Saturday, June 18, 2011

Homily for 8.00 Trinity Sunday Yr A

In the name of the Father and of the Son and of the Holy Spirit

Before I've even written a word, that opening prayer puts us straight into the heart of God.......and straight into the heart of today's feast.
Trinity Sunday – the day when limited human minds, and limited human language attempt to explore the nature of the God who is beyond all our greatest imaginings, our finest words.
There's a tradition in theology called the apophatic tradition, which can be summed up in the words of Wittgenstein
Whereof one cannot speak, thereof one must be silent”
In other words – if words fail, then don't use words.
But actually, the doctrine of the Trinity is all about lived experience...a doctrine formulated to make sense of God as encountered by humanity in só many ways from the very beginning.

Só, this morning, we might focus on the Creation story from Genesis – and encounter all the imaginative excitement of God at work, his Word (THE Word) bringing forth light and life........while the Spirit, God's breath, moves over the face of the waters....
Or we might instead find ourselves standing with the disciples, who have spent 3 years realising that their beloved Rabbi is só God filled that he must BE God – (I and the Father are one) just in time for his risen body to leave them once again – with a Trinitarian commission to obey
Or we might submit ourselves to the embrace that we só often share with one another, those familiar words of mutual blessing that are part of our Epistle today
May the grace of our Lord Jesus Christ, and the love of God and the fellowship of the Holy Spirit be with us all, evermore”

You see, the essence of the Trinity is love, though it is too simple to present it as Love, Lover and Beloved....for what is true of one is true of all.....
John Wesley said
“Tell me how it is that in this room there are three candles and but one light, and I will explain to you the mode of the divine existence”

Because however much we may try to find clever ways to illustrate the truth that God is three and God is one, what we need to grasp most fully is that God in Trinity is God in relationship – a relationship of endless mutual love, into which we are invited.
The point of Christianity has never been to figure God out by reading and learning, but to experience God. The pertinent question is the same question it always was: how do we find God?
How do we experience God's love?

There's a story about a training incumbent who promised his curate a substantial sum if he could manage his first sermon on Trinity Sunday without using the word “mystery”......
He did só, knowing his money was almost 100% safe........but the problem is that we too often treat the Trinity as the sort of mystery that needs to solved – like a detective story – rather than the sort we submit to, like falling in love.

But actually, falling in love is the central concern.
For ours is a God who knows what it is like to give of self completely for the other and who can do that because the other is totally invested in giving its self for the the first.
Here there is no hierarchy, no anxiety over precedence.
Instead the love that defines and informs the one reaches out and spills over into the other
Look, says the Father.......look at the Son........
Look, says the Son...........look at the Spirit
They gaze at one another in mutual love and delight – and invite us to do the same – to participate in their loving relationship and to draw others to do so as well.

In a few moments, we'll enter into that Communion as we come to receive God in the sacrament....Here we find all the love and all the sustenance we will ever need....Here, touched by love, we are made lovely too

só let's pray, using some words of Catherine of Siena

Eternal Trinity, you are a deep sea, into which the more we enter the more we find, and the more we find the more we seek.
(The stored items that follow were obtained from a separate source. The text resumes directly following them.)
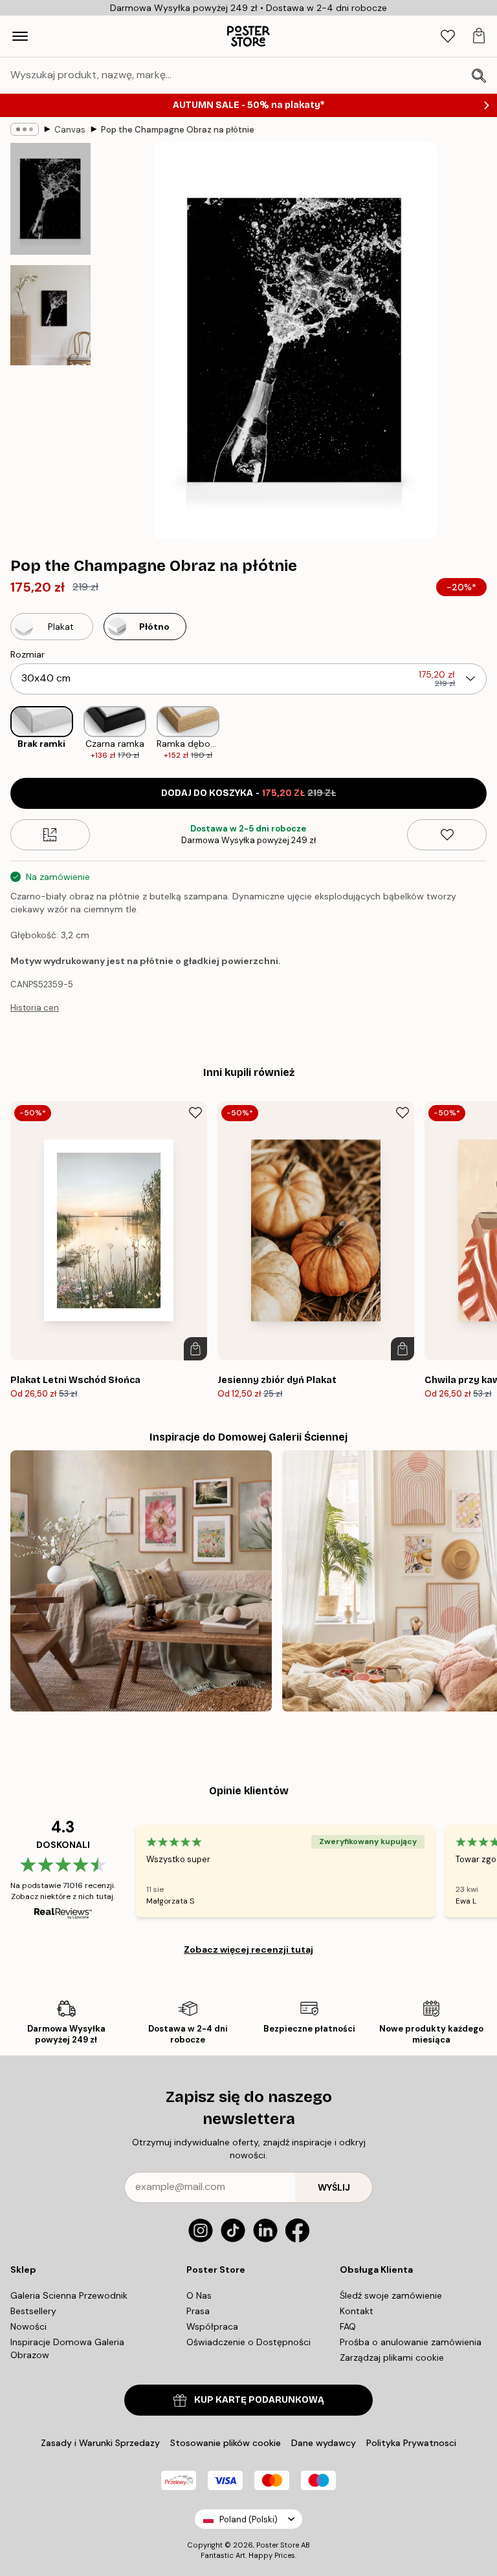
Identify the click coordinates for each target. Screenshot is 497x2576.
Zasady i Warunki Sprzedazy (100, 2443)
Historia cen (34, 1007)
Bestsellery (33, 2311)
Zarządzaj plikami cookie (392, 2357)
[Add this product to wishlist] (447, 834)
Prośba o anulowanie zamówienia (410, 2342)
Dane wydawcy (323, 2443)
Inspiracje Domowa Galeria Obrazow (67, 2348)
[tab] (447, 36)
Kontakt (356, 2311)
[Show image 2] (50, 315)
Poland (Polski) (248, 2519)
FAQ (348, 2326)
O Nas (199, 2295)
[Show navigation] (20, 36)
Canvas (69, 129)
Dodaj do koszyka (248, 793)
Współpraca (212, 2326)
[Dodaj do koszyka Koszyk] (195, 1348)
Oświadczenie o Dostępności (248, 2342)
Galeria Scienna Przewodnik (68, 2295)
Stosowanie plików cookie (225, 2443)
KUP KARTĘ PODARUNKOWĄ (259, 2399)
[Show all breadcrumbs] (24, 129)
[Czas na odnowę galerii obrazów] (141, 1581)
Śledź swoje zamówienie (391, 2295)
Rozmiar (27, 654)
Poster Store (277, 2544)
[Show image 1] (50, 199)
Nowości (28, 2326)
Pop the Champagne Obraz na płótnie (177, 129)
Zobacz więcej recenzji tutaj (248, 1949)
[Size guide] (50, 834)
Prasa (198, 2311)
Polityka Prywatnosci (411, 2443)
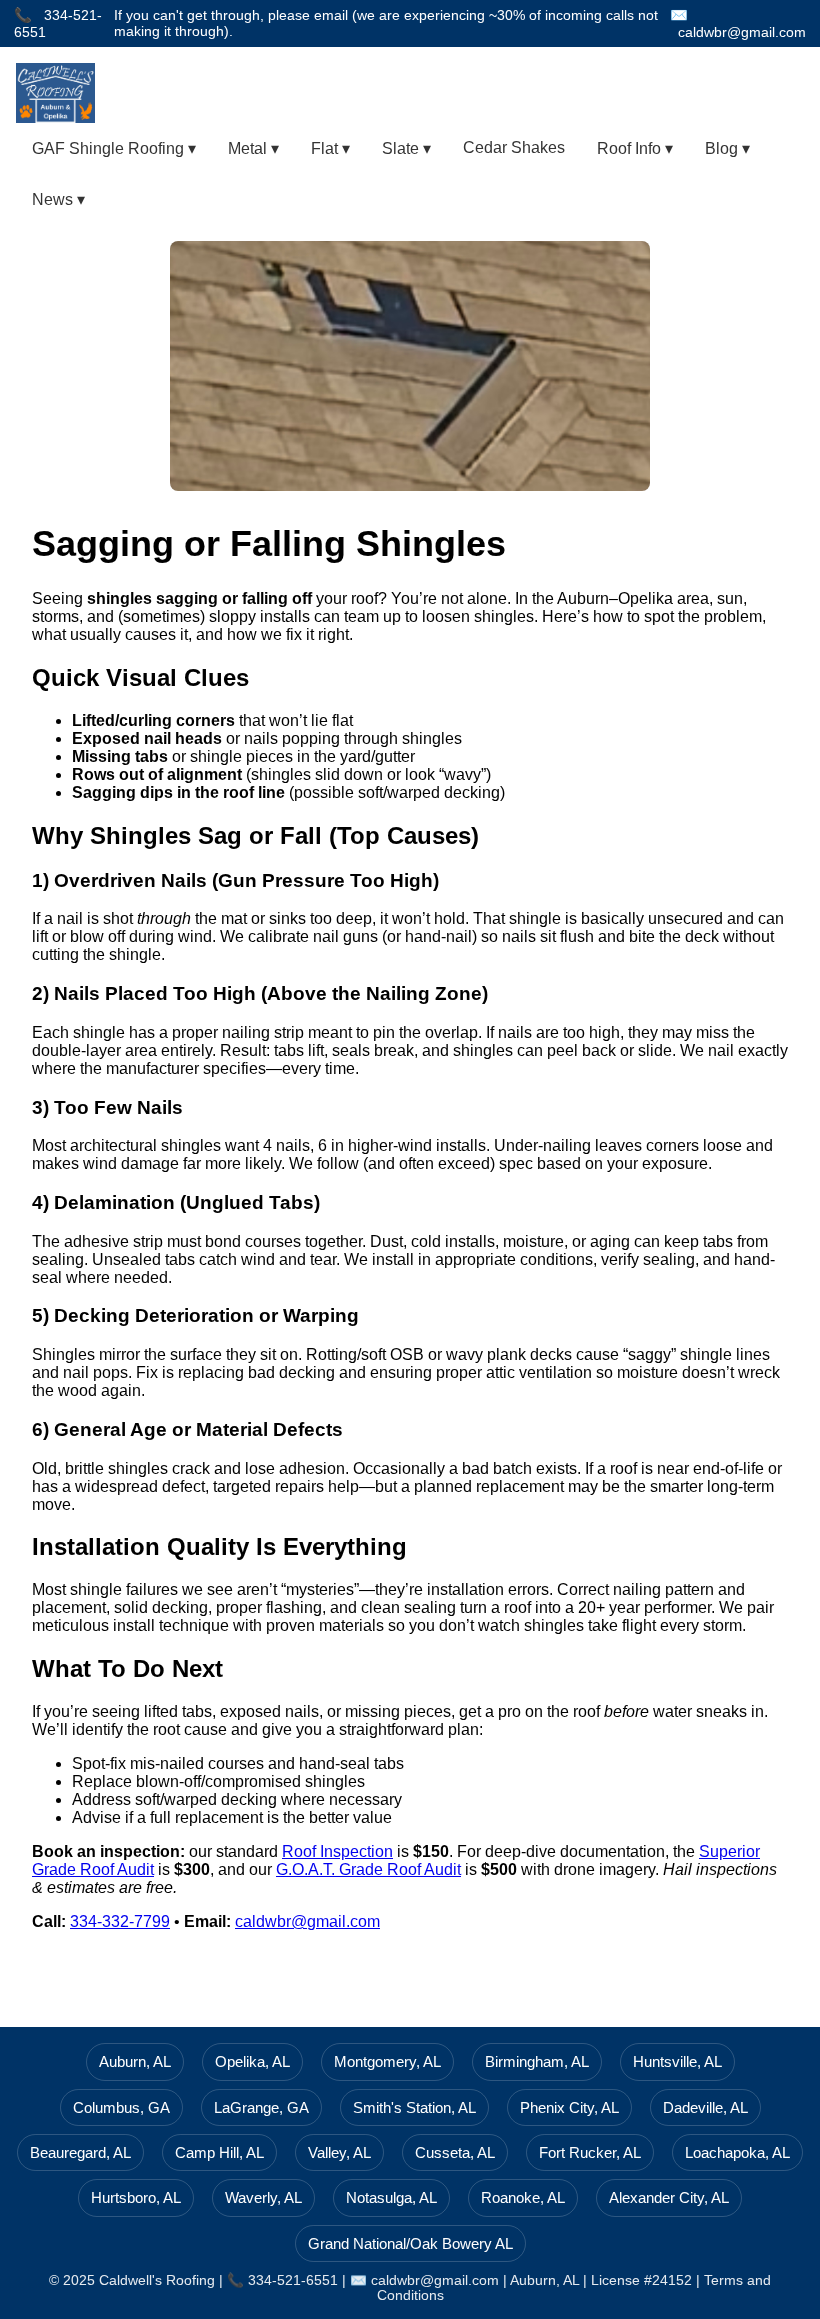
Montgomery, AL (387, 2061)
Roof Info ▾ (635, 148)
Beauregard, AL (80, 2152)
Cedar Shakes (514, 147)
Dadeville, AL (705, 2107)
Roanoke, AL (523, 2197)
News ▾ (58, 199)
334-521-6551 (293, 2280)
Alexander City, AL (669, 2197)
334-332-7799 (120, 1921)
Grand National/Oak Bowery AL (410, 2243)
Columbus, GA (121, 2107)
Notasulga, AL (391, 2197)
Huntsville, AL (677, 2061)
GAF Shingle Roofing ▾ (114, 148)
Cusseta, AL (455, 2152)
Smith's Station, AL (414, 2107)
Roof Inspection (337, 1851)
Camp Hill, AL (219, 2152)
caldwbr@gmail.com (742, 32)
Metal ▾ (253, 148)
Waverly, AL (263, 2197)
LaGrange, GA (261, 2107)
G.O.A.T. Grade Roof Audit (368, 1869)
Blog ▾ (727, 148)
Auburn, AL (135, 2061)
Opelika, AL (252, 2061)
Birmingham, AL (537, 2061)
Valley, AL (339, 2152)
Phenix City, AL (569, 2107)
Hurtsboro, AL (136, 2197)
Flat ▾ (330, 148)
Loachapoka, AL (737, 2152)
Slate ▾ (406, 148)
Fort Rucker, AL (590, 2152)
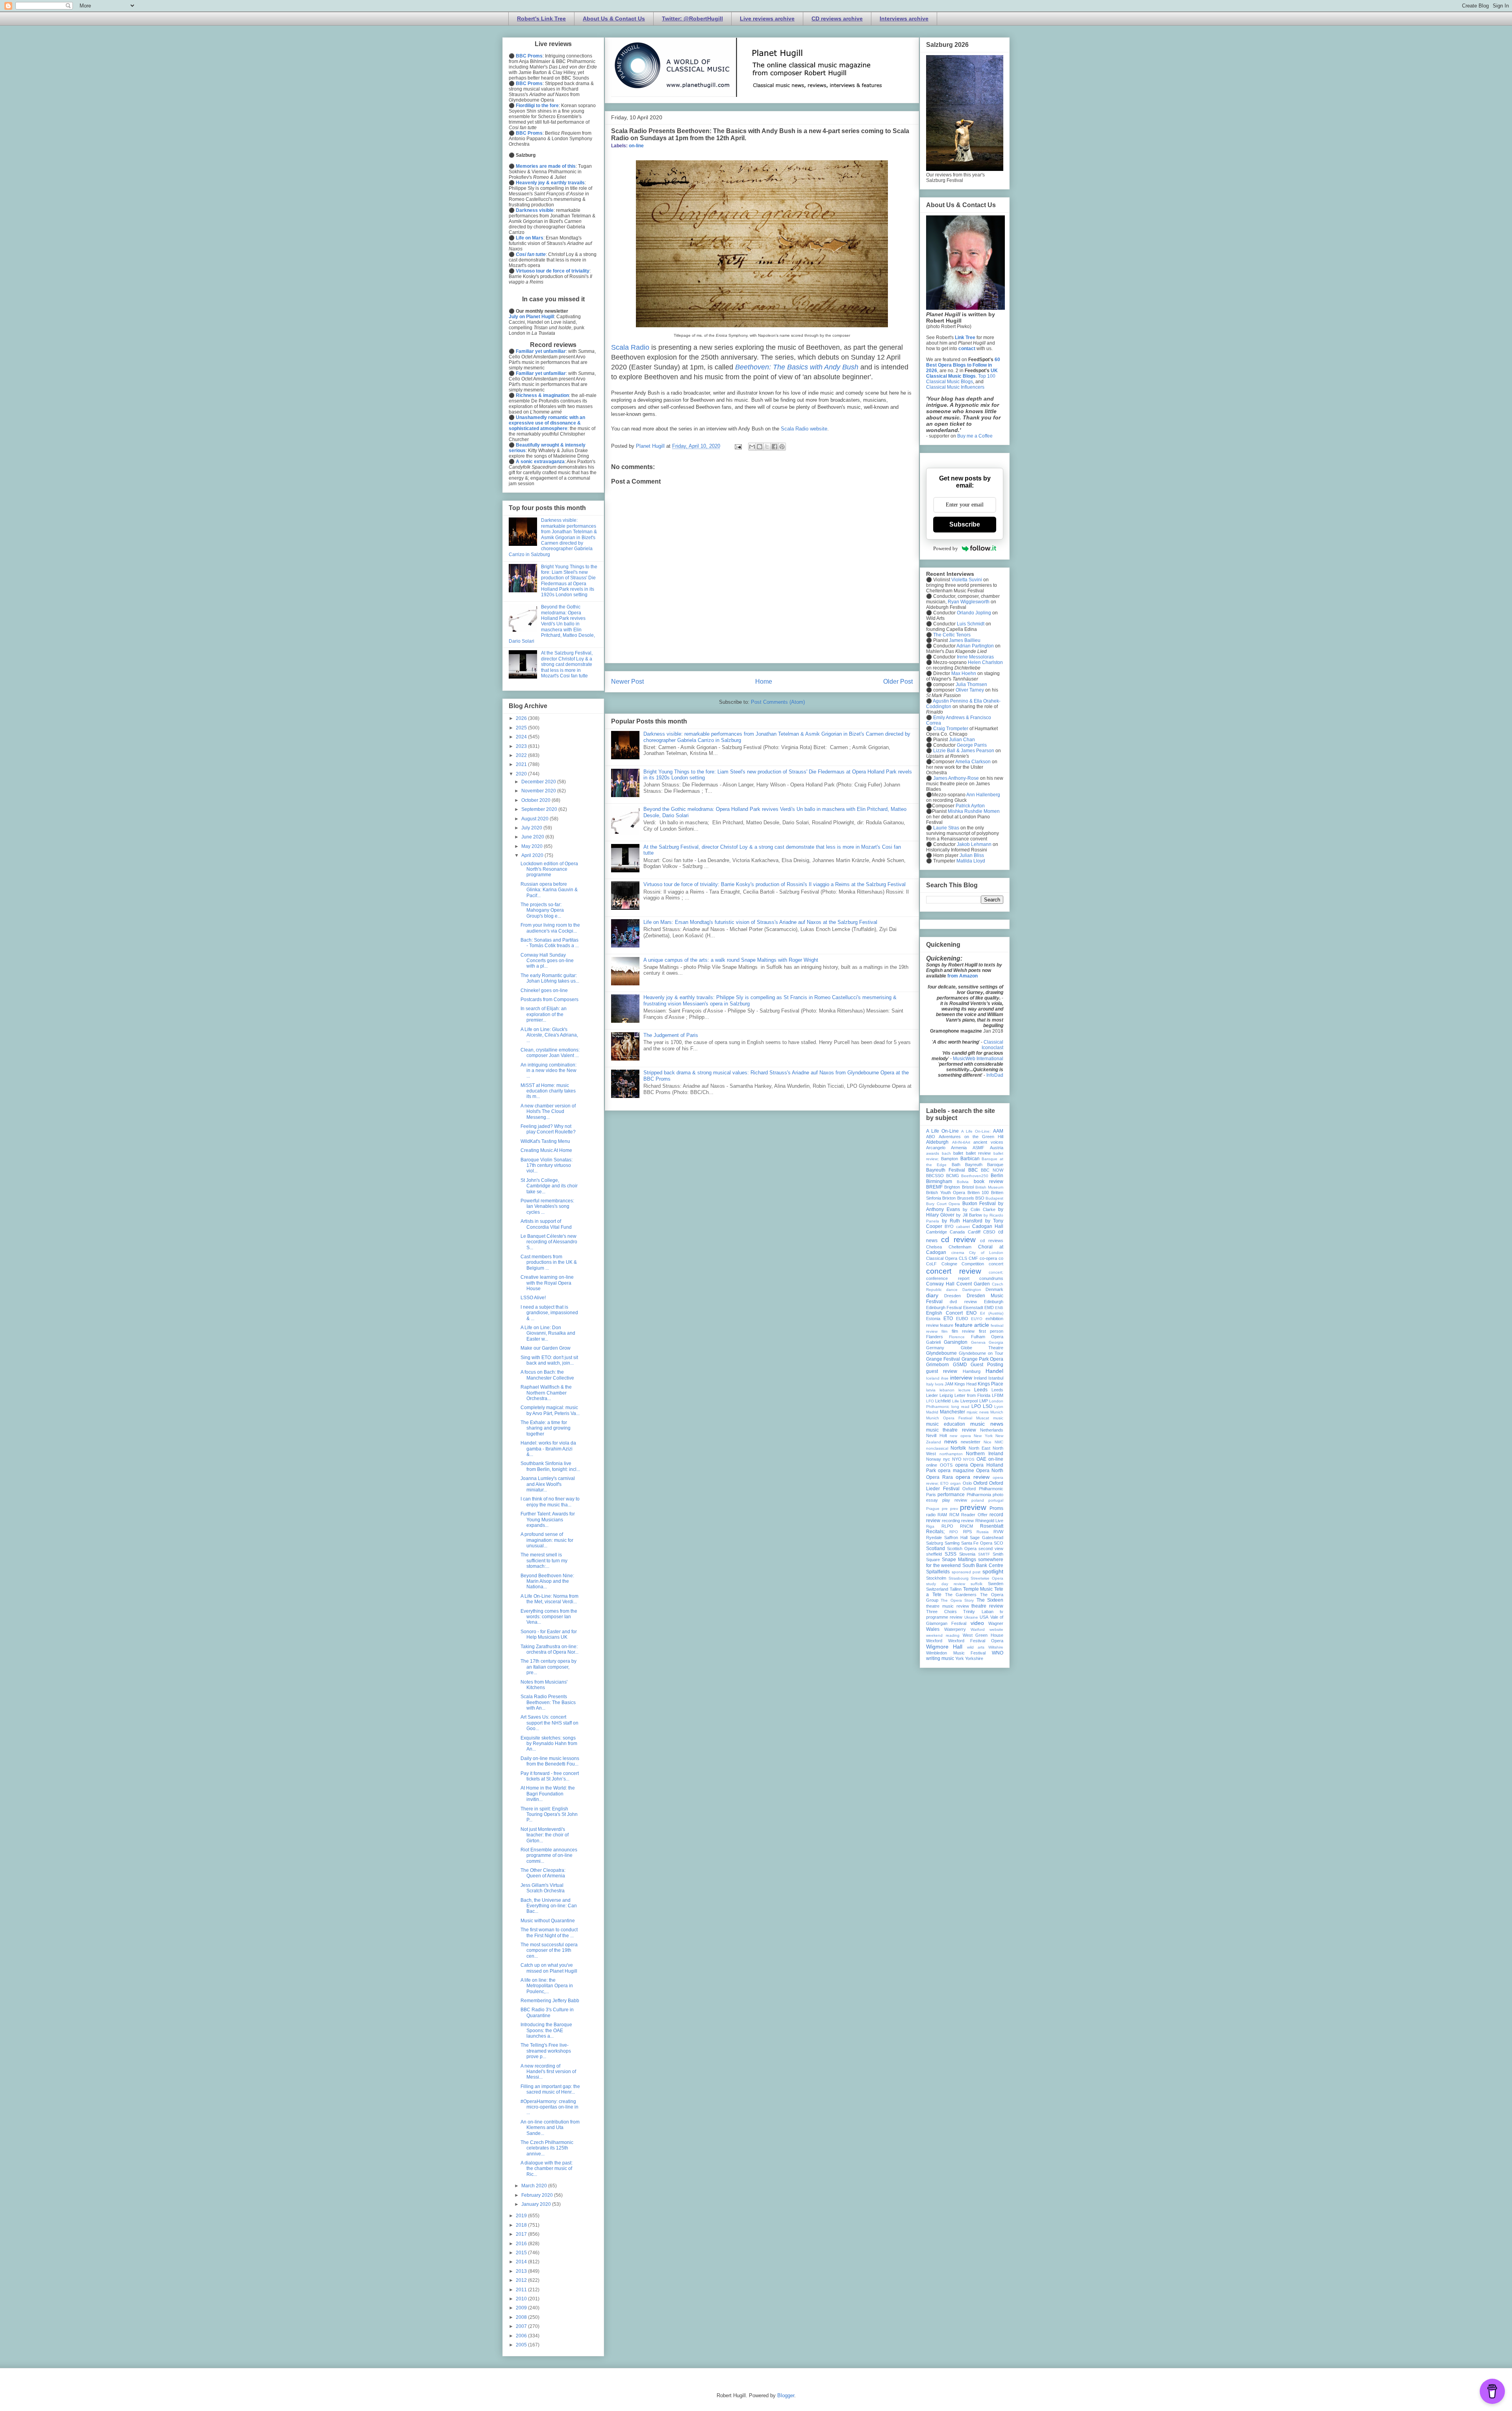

The soul ever hungers in your abyss, longing to see you with the light of your light and, as the deer yearns for the springs of water, so our souls yearn to see you in truth. Amen

4 comments:

Fr. Simon Cutmore said...

Inviting as ever Kathryn. Thanks for posting it here and esp the prayer at the end!

Unknown said...

hi kathryn, i love that you put your sermons on your blog. brilliant idea. love from georgie aka the flower farmer x

Still Breathing said...

The older and wiser I get as a Christian the less I understand as I realise mystery is at the heart of our faith.
When Luke was taking an evening service at our church on the Trinity when he used 3 interlocking circles to say what isn’t the Trinity. In the Trinity the circles don’t overlap but fit perfectly within each other. He then pointed out that at the crucifixion this perfect union was broken for us. The tension in the air at that moment was so strong that he decided to finish his talk at that point. We never get a true view of Christ’s work on the cross unless we see it in the context of the Trinity.

Perpetua said...

That was very much worth your congregation getting up early to hear, Kathryn. Lovely.